I’ll be honest about how it started. I didn’t turn off the heating because I had read something compelling or because someone told me to. I did it the way I do most things that end up mattering: I was curious about what would happen if I stopped managing something I had always assumed needed managing.
Four winters ago. And I haven’t gone back since.
What the Cold Actually Does
The first thing I noticed was not what I expected. I expected discomfort, and while there was some, underneath it, fairly quickly, appeared something else. A kind of alertness. A sense of the body waking up and taking itself seriously in a way that central heating had been quietly preventing.
What I understand now, having lived it, is that the body in cold is not a body in distress. It is a body at work. Metabolism rises. Circulation shifts, prioritising what needs warmth and drawing resources inward. The immune system activates. Detoxification deepens. Repair processes that are easy to overlook in the comfortable middle temperature of a heated room run harder in the cold.
The lethargy of deep winter is real. I feel it every year. Nights hitting zero, the pull toward stillness, the way the body wants to slow and quieten and do less to settle back in itself for needed reparation. I have never had the chance to notice it. Now I recognise it for what it is: devotion. The body fulfilling its oldest duty, the one it has been carrying out every single winter for as long as human bodies have existed. Restoring itself. Processing what accumulated. Preparing for what comes next.
This is real work. The kind that happens in the background, out of sight, and is easy to mistake for nothing because nothing visible is happening.
Living With the Seasons
What surprised me more than the physical changes was what happened to my sense of time and rhythm. When you stop controlling the temperature of your environment, you start actually living in it. The seasons become something you are genuinely inside of.
Winter became winter again. Not a period to get through with adequate layers and a thermostat set to twenty degrees. Something with its own texture, its own demands, its own gifts. The body started telling me things I had not been able to hear when I was busy keeping it comfortable. When to move. When to stop. When to eat more and when less. When to sleep longer and when the darkness was asking for something other than sleep.
I started to understand that the body knows what it needs when we stop overriding it. That the instinct to slow down starting usually mid-November is not laziness but intelligence. That the impulse to eat more densely in cold months is physiology. That the body is reading the environment and responding accordingly, the way it always has, the way it was always meant to.
On Sickness
I get sick rarely now. Not never, but rarely, and when I do it is brief.

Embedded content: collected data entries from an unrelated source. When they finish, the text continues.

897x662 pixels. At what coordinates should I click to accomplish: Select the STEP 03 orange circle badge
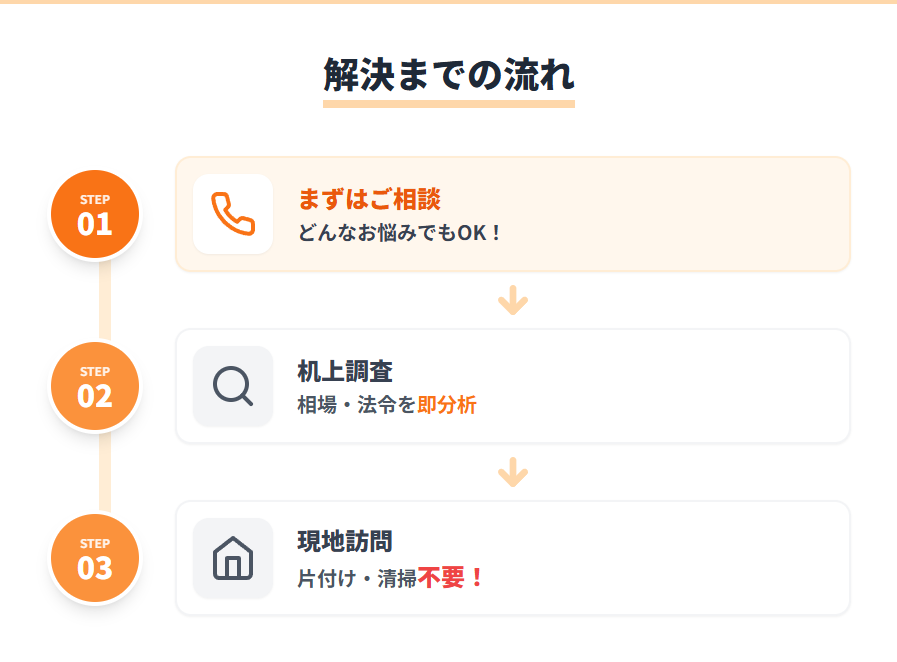[x=95, y=558]
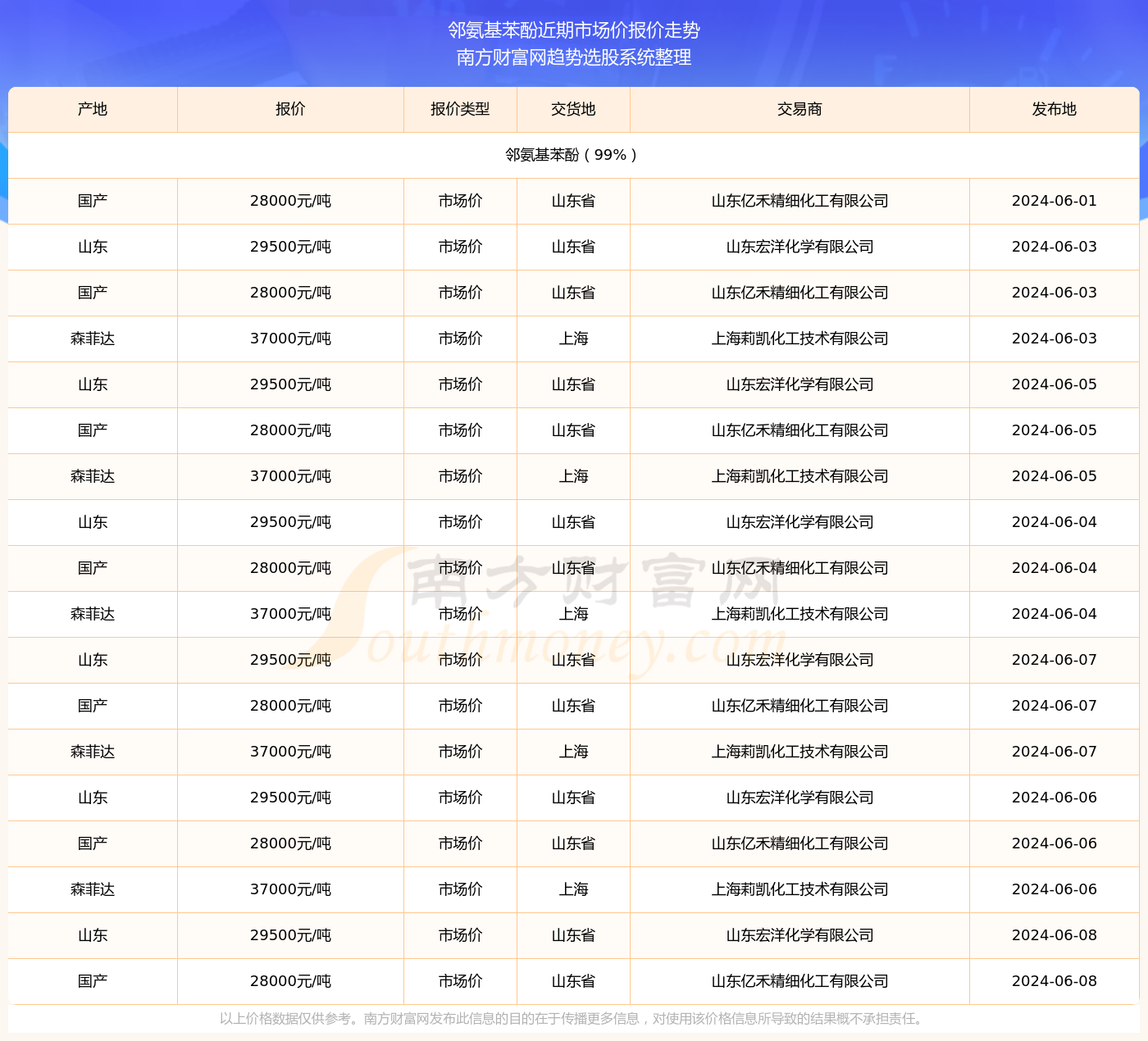Click 南方财富网趋势选股系统整理 subtitle text
The height and width of the screenshot is (1041, 1148).
(x=574, y=58)
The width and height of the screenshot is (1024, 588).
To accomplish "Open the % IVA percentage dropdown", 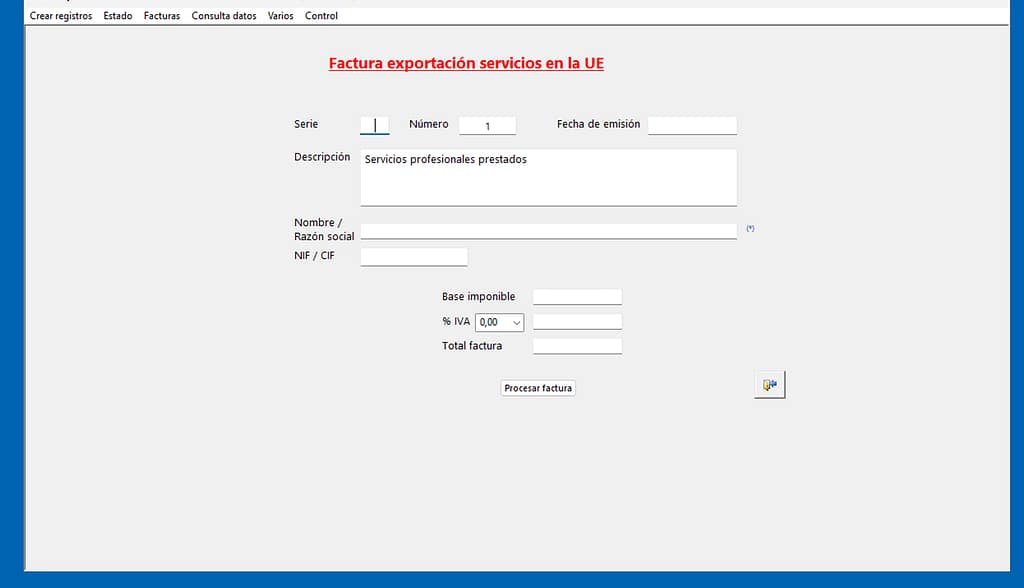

I think about sickness differently than I used to. The conventional picture is of something arriving from outside — a pathogen, a virus, a thing that attacks — and the body defending against it. But what I have witnessed in my own body is something closer to a release. A clearing. The body processing what has built up when the ongoing renovation work has been interrupted or insufficient.
What we call the flu, when we are lucky enough to get the mild version, might be the body finally catching up. Finally getting the space and resources to do what it has been trying to do all along. The fever is not the enemy. It is the mechanism. The fatigue is not failure. It is the body appropriating all available resources for something more important than productivity.
What I believe, from living this, is that sickness happens more readily when we don’t allow the constant process of renewal. When we override the signals, push through the lethargy, keep the temperature artificially stable, stay busy when the season is asking for stillness. The build-up has nowhere to go. And eventually it goes somewhere anyway. The scrolling through seasons in the same exact way and pace doesn’t align with our body internal regulations.
What Winter Asks For
Now when the cold deepens I lean into it rather than against it. Nourishment and sleep become sacred rituals. I move when the body wants to move and I stop when it wants to stop. I let the darkness be dark and the cold be cold and the slowness be slow.
And I witness, every year, the quiet astonishment and satisfaction of a body doing exactly what it was built to do.
If only we let things happen more naturally. The wonders that would become visible.